The mammosphere formation and ALDEFLUOR assays were performed as described previously [60]. In the mammosphere formation assay, single cells were grown in CSC growth media, which consists of serum-free DMEM/F12 1:1 media supplemented with penicillin-streptomycin, 10 ng/ml recombinant human basic FGF, 20 ng/ml recombinant human EGF, 2% B27 and 5 μg/ml bovine insulin, at a density of 500 cells per well in ultra-low attachment 96-well plate. Mammosphere formation was observed after 7–10 days and mammospheres of greater than 60 μm were counted under the microscope. The viability of the mammospheres was determined using the AlamarBlue assay.

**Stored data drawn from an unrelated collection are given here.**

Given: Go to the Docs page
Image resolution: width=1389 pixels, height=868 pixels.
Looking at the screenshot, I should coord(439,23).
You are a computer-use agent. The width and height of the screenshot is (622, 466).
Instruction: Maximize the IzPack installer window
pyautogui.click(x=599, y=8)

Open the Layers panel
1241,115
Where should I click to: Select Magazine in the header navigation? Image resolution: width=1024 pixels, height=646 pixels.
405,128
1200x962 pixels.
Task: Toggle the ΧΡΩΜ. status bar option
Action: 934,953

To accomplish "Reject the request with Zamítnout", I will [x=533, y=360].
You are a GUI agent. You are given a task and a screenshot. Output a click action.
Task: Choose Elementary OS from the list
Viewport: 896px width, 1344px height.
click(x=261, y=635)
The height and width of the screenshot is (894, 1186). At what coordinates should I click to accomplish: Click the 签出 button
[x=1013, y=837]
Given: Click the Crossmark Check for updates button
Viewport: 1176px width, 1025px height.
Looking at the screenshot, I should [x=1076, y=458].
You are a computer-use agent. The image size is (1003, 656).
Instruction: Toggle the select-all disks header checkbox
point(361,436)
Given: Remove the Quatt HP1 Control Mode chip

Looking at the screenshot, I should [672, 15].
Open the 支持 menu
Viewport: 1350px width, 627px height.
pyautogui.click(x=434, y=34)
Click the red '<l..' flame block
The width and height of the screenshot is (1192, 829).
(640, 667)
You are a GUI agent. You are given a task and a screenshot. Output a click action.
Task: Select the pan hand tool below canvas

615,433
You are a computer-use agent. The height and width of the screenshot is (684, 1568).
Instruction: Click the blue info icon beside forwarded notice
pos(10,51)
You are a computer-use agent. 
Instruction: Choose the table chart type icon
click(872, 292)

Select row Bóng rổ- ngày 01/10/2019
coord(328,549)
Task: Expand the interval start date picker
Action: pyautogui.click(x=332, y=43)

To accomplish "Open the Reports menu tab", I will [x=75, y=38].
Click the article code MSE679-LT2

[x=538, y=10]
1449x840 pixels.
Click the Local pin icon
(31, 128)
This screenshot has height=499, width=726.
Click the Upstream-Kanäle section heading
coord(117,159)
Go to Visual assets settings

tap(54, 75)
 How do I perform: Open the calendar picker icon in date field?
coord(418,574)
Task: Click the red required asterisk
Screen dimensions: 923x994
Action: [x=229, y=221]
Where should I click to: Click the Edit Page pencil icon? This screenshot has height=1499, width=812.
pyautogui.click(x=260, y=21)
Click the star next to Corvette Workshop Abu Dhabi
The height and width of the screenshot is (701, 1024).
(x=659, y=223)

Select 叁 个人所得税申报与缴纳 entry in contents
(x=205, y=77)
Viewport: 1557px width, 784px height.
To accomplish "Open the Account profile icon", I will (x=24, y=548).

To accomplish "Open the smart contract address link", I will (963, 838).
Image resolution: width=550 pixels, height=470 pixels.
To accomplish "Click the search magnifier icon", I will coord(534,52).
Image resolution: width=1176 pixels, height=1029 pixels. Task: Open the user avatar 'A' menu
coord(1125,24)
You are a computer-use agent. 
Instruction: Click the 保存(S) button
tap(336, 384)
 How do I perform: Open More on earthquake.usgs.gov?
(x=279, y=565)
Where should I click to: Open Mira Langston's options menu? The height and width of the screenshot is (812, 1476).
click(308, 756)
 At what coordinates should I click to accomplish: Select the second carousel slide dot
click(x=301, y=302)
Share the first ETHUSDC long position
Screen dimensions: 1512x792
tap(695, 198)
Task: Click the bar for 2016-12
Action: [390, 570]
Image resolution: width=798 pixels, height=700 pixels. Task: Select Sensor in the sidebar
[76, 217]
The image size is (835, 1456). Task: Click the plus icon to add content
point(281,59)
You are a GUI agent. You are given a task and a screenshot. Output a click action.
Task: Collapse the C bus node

The ALDEFLUOR assay was performed using the ALDEFLUOR assay kit (STEMCELL Technologies, USA) according to the manufacturer’s protocol. Cells were treated with respective drugs for 4 days in reduced serum media. The resulting harvested cells were incubated with ALDEFLUOR substrate (BAAA, BODIPY®-aminoacetaldehyde) to define the ALDH1 positive population, while a specific inhibitor of ALDH1, diethylaminobenzaldehyde (DEAB), was used to establish the baseline fluorescence.

Statistical analysis

GraphPad Prism 5 (GraphPad Software, Inc., CA, USA) was used to generate graphical presentations and for statistical analysis. All experiments were performed at least three times and numerical data are expressed as mean ± standard deviation (SD) from a representative experiment performed in triplicate. Statistical significance was assessed using an unpaired two-tailed Student’s t test with p < 0.05 being considered as statistically significant.

Authors’ contributions

PEL designed the research, analysed the data, and wrote the manuscript. QYC designed the research, performed the experiments analysed the data, and wrote the manuscript. MLY, VP, AB, YJC, MYZ, TZ, LM, B and LL designed the research. HMP performed the experiments. MLY, VP and AB analysed the data.

ACKNOWLEDGMENTS

We thank Dr Wang Lingzhi for providing us with Trastuzumab (Herceptin). We also thank Dr Tan Tuan Zea for his help in analysing the clinical databases.

CONFLICTS OF INTEREST

PEL and TZ have previously consulted for Perseis Therapeutics Ltd. PEL is also named on PCT application numbers WO/2006/69253, WO/2008/042435, WO/2009/147530 and WO/2012/150869 and derivatives/national phase components of these applications thereof. VP, B and PEL will be named as inventors on a provisional patent application for inhibition of TFF3 by small molecules. QYC, MLY, AB, YJC, HMP, MZ, LM and LL declare no conflicts of interest.

GRANT SUPPORT

This work was funded by The National Key Scientific Programme of China (2016YFC1302305), the National Natural Science Foundation of China (81502282, 81472494, 81272925), the Cancer Science Institute through grants from The Ministry of Education, Singapore and National Research Foundation, Singapore and by grants from the National Medical Research Council of Singapore [R-713-000-163-511] and [R-713-000-206-511]. PEL was also supported by The Chinese Academy of Sciences President’s International Fellowship Initiative (PIFI) Grant No. 2015VBA031.